Most people’s post mortem of a largely awful afternoon at Everton concluded that, while they looked none-too-shabby going forward, Sunderland had got it all wrong at the back before they had even taken to the pitch.
The team had only conceded one goal in the two games previous to Everton; a goal that should have been disallowed. It was therefore strange that the defensive system was changed to one that had never worked in the past; albeit under a different manager.
For the Southampton match, the clearly more effective set-up at the back was re-employed using probably the best available four players.
Indeed, the only goal was a penalty following an absurd challenge by a midfielder. But on Saturday there was a variation of bewildering tactics and team selection; this time up front.
It was as though having shot themselves in the foot against Everton, they had decided to shoot themselves in the other foot against Southampton.
The team had scored five goals in the two games previous to Southampton.
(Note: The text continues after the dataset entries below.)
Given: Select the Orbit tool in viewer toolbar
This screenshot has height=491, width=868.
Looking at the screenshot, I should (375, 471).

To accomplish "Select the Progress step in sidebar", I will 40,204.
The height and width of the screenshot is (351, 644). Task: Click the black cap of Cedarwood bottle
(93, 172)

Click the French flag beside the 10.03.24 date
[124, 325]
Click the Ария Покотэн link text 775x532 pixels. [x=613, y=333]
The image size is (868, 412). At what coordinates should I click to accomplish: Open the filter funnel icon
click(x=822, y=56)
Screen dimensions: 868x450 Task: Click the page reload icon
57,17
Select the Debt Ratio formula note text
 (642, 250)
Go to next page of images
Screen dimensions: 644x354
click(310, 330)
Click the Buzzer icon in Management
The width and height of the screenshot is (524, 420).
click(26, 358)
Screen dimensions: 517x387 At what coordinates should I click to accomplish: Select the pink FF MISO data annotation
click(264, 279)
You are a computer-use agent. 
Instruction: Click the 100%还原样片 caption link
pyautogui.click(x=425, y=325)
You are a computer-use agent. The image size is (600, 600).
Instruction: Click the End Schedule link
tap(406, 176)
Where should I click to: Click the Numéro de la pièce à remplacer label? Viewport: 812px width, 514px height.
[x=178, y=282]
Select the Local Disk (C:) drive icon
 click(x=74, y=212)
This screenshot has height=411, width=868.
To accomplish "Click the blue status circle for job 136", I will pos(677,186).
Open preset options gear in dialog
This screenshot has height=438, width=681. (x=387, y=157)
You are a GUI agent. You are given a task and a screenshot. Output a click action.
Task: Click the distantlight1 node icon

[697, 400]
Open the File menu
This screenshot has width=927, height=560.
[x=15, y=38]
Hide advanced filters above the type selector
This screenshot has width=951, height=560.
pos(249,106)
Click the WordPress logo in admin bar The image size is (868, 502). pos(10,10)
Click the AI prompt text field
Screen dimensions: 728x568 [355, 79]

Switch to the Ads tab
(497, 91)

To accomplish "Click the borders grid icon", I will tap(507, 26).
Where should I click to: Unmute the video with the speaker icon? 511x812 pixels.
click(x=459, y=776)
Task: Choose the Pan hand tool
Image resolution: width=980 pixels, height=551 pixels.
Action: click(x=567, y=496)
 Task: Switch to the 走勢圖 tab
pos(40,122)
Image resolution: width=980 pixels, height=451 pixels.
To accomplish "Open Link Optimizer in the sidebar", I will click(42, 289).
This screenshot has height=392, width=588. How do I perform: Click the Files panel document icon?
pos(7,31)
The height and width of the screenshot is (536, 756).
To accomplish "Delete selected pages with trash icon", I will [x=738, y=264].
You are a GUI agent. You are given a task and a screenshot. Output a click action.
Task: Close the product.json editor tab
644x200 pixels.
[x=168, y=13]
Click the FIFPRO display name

Jermain Defoe had scored one of them, made a crucial difference when he came on as substitute in the 3-0 win over Newcastle and had complemented Steven Fletcher at Goodison.
For the fun of debating, we might also allude to the 260 career goals he has rattled in.
The befuddlement caused by his demotion to the bench on Saturday, was then surpassed by the substitution immediately after Southampton had taken the lead, when Sunderland replaced Fletcher with Jack Rodwell.
They decided that for five minutes until Defoe was eventually introduced, they should play without a striker – at a goal down.
We are also left to wonder why the anonymous Rodwell was used instead of the more dangerous (albeit unpredictable) Jeremain Lens, what Ola Toivonen and Jordi Gómez had done to merit reselection to the starting XI; or what Sebastian Larsson had done to not even be put on the bench.
Toivonen and Gómez are skilful footballers, but a team in Sunderland’s position cannot afford the luxury of one, let alone two players who are unable or unwilling to bite ankles for the cause.
Then there was the continual use of the high ball up to the unfortunate Fletcher, who was expected to win headers against Virgil van Dijk; a six-foot four-inch centre-back. When this had failed to work for the 27th time, it was not overly cynical to suggest that it probably wouldn’t work the 28th time either.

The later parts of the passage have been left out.